» How to complete this task: From the line containing "Screen dimensions: 334x241" to the very last line of the data below, transcribe everything exactly and nothing more.

↓↓↓

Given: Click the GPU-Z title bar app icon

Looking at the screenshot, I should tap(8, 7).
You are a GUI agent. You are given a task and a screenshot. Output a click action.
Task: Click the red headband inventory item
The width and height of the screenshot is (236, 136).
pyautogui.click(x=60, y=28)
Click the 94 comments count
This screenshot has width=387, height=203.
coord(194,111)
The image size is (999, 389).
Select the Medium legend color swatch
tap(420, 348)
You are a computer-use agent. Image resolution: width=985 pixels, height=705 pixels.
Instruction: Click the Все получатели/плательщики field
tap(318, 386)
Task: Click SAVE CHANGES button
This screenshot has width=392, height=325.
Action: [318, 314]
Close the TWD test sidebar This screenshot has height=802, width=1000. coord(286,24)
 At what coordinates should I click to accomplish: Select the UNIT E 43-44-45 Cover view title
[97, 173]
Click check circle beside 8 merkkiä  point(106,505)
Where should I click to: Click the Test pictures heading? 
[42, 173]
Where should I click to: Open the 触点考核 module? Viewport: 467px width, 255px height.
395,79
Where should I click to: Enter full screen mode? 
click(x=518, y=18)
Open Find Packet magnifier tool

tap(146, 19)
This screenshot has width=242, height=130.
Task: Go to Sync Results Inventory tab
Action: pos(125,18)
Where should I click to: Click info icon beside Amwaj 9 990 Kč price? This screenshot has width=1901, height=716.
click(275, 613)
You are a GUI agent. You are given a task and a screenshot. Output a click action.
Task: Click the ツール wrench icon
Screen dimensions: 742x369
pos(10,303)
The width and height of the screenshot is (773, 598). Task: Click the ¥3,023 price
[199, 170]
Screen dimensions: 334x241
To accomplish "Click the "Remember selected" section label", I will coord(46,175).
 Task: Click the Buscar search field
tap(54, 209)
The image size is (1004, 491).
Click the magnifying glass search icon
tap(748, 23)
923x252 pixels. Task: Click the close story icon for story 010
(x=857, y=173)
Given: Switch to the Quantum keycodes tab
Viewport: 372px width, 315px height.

↑↑↑

» Result for this task:
Screen dimensions: 334x241
To accomplish "Click the "Remember selected" section label", I will coord(46,175).
 Task: Click the Buscar search field
tap(54, 209)
The image size is (1004, 491).
Click the magnifying glass search icon
tap(748, 23)
923x252 pixels. Task: Click the close story icon for story 010
(x=857, y=173)
Given: Switch to the Quantum keycodes tab
Viewport: 372px width, 315px height.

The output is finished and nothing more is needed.